Start a Conversation

This post is more than 5 years old

Solved!

Go to Solution

11994

April 3rd, 2014 07:00

SPA vs SPB paths and failover

I have a relatively basic newbie question, but I'm not clear on how paths work with the two SP inputs on a CX-4.

I apologize now if this isn't clear, it's hard to explain.

Currently we have two Brocade 5100 fabric switches in one fabric;  we need them separated as separate fabrics, one switch per, with different zone sets.

Our server team doesn't always use multipathing, so it's necessary to have each switch standalone, especially as we're still straddling this new SAN with the old due to a recent migration. Not the best practice, I know.. they know too. But EMC had wired our old SAN that way and everything worked out fine.

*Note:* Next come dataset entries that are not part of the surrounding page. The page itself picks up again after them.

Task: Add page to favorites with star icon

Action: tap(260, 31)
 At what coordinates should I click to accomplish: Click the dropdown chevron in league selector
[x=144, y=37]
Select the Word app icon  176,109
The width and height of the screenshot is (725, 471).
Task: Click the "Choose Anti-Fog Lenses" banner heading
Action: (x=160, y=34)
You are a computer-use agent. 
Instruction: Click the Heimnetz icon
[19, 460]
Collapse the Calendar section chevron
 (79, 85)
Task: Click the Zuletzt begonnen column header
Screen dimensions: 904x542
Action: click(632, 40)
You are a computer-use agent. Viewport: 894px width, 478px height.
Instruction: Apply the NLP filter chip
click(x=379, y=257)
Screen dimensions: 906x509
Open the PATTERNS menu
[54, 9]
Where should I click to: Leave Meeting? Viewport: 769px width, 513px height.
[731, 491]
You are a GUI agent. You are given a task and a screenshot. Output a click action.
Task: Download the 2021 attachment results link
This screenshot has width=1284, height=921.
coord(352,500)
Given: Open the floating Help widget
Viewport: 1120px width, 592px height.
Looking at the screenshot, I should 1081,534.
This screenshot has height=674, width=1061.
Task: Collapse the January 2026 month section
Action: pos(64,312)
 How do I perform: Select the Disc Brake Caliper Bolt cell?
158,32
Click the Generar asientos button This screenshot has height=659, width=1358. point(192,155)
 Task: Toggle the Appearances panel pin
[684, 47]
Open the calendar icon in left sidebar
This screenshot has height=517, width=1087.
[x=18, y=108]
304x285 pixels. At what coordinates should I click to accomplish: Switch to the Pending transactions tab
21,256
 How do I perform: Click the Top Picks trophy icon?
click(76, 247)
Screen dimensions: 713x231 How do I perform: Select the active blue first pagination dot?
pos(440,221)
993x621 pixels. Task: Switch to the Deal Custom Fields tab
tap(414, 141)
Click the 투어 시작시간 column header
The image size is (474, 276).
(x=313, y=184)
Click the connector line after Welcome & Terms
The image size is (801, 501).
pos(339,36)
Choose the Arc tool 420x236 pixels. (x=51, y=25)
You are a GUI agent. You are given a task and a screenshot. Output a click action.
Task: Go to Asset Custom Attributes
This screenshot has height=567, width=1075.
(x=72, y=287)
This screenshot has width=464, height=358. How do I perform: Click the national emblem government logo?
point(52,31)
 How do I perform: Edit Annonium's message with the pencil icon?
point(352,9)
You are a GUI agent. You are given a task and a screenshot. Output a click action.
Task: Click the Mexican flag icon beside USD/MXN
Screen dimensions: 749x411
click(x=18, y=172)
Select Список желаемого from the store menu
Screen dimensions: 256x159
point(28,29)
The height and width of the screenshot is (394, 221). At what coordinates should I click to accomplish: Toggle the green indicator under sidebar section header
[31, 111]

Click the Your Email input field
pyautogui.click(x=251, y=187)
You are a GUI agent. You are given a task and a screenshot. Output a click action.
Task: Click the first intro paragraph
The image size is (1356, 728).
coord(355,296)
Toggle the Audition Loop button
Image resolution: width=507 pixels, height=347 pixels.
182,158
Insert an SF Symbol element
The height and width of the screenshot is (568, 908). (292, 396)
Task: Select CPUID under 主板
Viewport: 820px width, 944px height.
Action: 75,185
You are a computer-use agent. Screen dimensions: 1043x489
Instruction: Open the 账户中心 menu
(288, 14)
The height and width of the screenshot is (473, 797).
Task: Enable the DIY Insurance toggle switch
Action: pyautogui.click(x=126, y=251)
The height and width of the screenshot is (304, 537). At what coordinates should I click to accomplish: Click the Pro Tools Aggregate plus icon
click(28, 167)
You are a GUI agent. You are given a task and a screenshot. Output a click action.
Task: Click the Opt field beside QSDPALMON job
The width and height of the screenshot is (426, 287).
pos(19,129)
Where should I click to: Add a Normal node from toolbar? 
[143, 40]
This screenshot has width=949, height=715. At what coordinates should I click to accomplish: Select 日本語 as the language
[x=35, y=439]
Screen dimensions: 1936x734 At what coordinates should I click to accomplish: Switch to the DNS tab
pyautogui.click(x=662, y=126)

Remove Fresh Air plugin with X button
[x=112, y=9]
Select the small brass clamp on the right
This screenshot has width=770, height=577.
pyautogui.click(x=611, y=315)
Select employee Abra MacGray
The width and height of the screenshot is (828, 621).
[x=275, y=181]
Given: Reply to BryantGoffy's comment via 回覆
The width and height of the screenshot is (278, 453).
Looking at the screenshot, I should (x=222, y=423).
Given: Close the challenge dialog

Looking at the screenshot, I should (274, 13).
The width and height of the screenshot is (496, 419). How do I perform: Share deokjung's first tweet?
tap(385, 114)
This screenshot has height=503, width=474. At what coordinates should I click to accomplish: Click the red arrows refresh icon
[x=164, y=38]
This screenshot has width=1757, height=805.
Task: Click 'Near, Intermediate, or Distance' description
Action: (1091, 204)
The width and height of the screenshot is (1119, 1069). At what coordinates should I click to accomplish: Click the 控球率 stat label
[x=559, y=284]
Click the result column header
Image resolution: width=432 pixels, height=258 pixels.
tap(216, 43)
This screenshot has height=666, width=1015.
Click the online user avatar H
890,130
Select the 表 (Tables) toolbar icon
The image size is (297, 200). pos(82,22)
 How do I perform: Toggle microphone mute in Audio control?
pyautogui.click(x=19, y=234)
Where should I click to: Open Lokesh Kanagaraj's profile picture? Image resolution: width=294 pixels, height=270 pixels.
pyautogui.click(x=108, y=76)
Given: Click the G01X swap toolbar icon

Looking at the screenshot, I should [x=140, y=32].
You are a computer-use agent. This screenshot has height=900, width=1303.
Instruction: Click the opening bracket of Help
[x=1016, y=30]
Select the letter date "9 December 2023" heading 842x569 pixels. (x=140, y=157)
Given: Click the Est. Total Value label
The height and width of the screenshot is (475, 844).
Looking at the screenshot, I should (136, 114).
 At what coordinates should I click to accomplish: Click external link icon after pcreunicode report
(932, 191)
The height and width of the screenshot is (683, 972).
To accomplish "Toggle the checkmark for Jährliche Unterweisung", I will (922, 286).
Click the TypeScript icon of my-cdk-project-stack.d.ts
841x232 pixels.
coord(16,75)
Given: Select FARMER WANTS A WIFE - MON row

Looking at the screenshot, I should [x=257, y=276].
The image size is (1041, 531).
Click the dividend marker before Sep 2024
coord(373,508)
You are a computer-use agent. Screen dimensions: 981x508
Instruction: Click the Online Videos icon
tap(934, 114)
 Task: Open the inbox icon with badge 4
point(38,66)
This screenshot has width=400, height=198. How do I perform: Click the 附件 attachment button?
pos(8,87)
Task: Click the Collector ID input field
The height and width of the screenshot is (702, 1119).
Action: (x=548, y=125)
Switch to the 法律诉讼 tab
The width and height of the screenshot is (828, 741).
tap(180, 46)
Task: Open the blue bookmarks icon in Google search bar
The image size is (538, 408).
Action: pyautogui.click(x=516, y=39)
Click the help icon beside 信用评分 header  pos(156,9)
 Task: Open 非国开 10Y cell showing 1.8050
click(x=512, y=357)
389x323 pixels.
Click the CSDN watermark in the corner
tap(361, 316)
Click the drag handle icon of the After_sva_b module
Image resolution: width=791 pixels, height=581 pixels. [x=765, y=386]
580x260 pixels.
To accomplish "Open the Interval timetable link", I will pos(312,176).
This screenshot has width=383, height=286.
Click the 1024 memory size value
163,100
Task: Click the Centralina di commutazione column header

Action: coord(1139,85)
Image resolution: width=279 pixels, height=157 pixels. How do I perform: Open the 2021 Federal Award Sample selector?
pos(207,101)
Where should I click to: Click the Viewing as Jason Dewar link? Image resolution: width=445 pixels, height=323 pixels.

Now, as it stands, each switch has just one connection to the CX-4, Switch "A" is connected to SP-A input, and switch "B" is connected to the SPB input.  I would figure we should have each switch connected to both SPs but our data center guy -or Dell- not sure which did the hardware install, didn't do that.  I believe we're out of cables now too, and the state's ordering process will ensure headaches and delays getting them.

Now that I've painted the picture, The Question is this: If a server has LUNs currently owned by SPA, but is connected only to the switch that will be going to the SPB input, then after the separation, will that LUN get cut off without a manual trespass or running failover as AULA mode 4 (active/active)?  Does the SPA input automatically internally talk to SPB without special settings and protocols?

Reason being, all the LUNs are setup right now as PNR mode 1, passive/active.

Another possible solution to avoid this issue is to very simply connect each switch to both SPs, by simply running 2 more cables (when I can get them),  *but* would that cause the switches to see each other (through the CX-4) and join in a single fabric again? Because that would break everything.

I'm hoping this is as simple as running the two extra cables to ensure no server gets cut off from it's LUN, no matter which SP owns it or controls it, while allowing the switches to remain separate fabrics.

Thanks!

Paul

2 Intern

 • 

20.4K Posts

April 3rd, 2014 07:00

Paul,

save yourself headaches and future outages, buy some  LC-LC cables and connect additional CX ports to each switch

Switch 1:

SPA0

SPB1

Switch 2:

SPB0

SPA1

at least something like that, fabrics will NOT merge, CX is not an FC router . If your system admins do not buy Powerpath they can still use native multi-pathing. Your zones would look something like this:

Switch 1:

host1-hba1-SPA0

host1-hba1-SPB1

Switch 2:

host1-hba2-SPB0

host1-hba2-SPA1

1 Rookie

 • 

51 Posts

April 3rd, 2014 07:00

That is the best case scenario, definitely!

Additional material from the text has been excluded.